The Federal Energy Regulatory Commission issues licenses to operate dams, and often those licenses incorporate conditions set by other federal agencies to protect wildlife - building fish ladders, maintaining minimum river flows and monitoring water quality, for example.
The Energy Policy Act, signed by President Bush a year ago, allows dam operators to challenge such conditions in a hearing before an administrative law judge. It also allows the dam operators to suggest alternative environmental measures, and requires the judge to approve those measures if they are "adequate" and will be less expensive or allow for greater electricity production.
The environmental groups, led by Washington, D.C.-based American Rivers, are not challenging the law itself. Instead, they're challenging the Bush administration's decision to apply it to dam relicensing applications that were already under way when the law took effect. They also say the administration did not conduct a proper public notice period before implementing the law.
Justice Department lawyer John Most argued in court Tuesday that there's no reason the law shouldn't apply retroactively. He said the lawsuit should be dismissed and that the Energy Policy Act simply made the dam licensing process "a little more robust" by allowing dam operators to request hearings.

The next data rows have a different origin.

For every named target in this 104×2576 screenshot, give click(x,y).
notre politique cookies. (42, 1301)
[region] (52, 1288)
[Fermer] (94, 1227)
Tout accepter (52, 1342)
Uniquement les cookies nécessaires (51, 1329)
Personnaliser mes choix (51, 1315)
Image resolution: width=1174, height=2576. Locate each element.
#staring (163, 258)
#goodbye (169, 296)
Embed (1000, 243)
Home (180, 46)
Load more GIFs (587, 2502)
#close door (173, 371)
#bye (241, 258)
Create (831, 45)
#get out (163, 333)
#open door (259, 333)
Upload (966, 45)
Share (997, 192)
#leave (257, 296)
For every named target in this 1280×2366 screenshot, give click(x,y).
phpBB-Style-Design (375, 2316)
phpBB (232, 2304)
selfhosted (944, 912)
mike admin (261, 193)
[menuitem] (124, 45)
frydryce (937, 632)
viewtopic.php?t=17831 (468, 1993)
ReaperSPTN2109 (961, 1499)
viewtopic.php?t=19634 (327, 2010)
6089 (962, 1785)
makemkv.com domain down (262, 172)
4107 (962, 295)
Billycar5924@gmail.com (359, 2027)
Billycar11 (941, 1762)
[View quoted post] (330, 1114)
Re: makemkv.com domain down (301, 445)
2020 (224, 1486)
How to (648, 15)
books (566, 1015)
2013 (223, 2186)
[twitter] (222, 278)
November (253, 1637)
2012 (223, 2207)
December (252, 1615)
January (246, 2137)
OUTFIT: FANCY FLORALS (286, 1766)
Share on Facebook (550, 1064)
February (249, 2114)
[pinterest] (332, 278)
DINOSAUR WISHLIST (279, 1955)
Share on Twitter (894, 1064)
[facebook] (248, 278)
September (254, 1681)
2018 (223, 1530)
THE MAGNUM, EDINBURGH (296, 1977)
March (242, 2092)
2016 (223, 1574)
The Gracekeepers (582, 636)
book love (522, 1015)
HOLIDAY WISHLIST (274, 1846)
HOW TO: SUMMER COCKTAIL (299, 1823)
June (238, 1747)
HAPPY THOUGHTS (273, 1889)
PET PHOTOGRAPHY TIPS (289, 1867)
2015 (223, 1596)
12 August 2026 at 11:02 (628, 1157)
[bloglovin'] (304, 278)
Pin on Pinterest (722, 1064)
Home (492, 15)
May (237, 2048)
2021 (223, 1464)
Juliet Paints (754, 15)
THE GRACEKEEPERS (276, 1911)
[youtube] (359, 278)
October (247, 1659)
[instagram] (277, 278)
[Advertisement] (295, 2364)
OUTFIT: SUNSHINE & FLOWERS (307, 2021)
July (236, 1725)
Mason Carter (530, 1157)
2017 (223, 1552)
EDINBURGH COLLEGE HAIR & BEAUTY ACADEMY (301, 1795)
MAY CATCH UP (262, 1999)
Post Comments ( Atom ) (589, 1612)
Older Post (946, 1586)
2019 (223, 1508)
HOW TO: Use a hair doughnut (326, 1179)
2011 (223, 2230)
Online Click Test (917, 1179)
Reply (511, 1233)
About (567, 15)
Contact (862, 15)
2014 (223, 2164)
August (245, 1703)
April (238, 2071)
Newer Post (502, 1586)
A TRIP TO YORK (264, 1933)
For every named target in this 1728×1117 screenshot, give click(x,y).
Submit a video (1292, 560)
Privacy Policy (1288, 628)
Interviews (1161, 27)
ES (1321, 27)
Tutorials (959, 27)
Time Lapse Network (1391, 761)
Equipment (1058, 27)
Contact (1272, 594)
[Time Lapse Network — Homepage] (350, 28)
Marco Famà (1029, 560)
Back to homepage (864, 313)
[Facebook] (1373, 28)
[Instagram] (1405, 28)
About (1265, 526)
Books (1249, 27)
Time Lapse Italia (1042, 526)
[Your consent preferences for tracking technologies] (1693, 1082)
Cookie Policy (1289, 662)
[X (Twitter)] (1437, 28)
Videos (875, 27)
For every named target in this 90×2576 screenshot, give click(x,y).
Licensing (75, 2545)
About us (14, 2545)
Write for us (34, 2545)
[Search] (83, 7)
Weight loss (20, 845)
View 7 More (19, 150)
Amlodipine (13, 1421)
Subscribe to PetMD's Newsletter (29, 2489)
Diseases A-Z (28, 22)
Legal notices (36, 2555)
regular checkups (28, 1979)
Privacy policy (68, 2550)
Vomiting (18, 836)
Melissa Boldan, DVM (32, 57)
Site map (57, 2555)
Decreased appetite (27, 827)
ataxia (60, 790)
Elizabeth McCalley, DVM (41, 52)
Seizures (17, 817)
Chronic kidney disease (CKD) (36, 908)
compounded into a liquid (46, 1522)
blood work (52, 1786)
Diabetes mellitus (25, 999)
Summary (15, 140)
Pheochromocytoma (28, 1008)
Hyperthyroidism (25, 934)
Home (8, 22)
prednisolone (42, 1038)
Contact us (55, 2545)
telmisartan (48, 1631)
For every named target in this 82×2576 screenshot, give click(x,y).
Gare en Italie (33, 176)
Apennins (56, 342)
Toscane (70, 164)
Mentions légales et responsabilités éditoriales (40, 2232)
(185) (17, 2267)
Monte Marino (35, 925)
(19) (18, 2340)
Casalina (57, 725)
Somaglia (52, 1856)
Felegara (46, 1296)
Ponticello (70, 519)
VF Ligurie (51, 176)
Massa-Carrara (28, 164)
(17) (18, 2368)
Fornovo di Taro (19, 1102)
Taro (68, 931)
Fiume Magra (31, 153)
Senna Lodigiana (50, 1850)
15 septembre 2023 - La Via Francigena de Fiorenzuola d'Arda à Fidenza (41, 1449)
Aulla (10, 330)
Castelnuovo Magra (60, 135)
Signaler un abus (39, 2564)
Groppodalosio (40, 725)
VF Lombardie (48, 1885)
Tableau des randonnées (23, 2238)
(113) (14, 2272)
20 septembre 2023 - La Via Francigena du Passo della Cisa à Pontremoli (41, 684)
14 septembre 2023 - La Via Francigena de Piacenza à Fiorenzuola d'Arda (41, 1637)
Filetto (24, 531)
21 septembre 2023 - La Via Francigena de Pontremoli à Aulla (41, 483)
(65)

According to FERC data, more than 70 dam relicensing applications were pending - on dams from the Merrimack River in New Hampshire to the Stanislaus River in California - when the law took effect, and in 17 of those cases, dam operators have requested hearings or proposed alternative measures.
The environmental groups fear that the Forest Service, the National Marine Fisheries Service and other agencies might seek to avoid the expense of conducting the hearings and reviewing the alternative proposals in cases that have already been pending for years. That would leave dam operators in a good position to negotiate for lesser requirements.
That's already happened at the West Fork dam on Boulder Creek in Utah, said Rebecca Sherman, of the Hydropower Reform Coalition in Portland, Ore. The Forest Service set a minimum water flow as a condition of relicensing the dam, but when the Garkane Energy Cooperative requested a hearing, the parties entered settlement talks, and the agency agreed to lesser flow requirements, she said.
Hasselman argued that granting dam operators new rights in the middle of a relicensing proceeding unfairly burdens the environmental groups and their interests in protecting the rivers. There's no indication Congress intended the law to be applied retroactively, he said.
Pechman said she would rule in two weeks.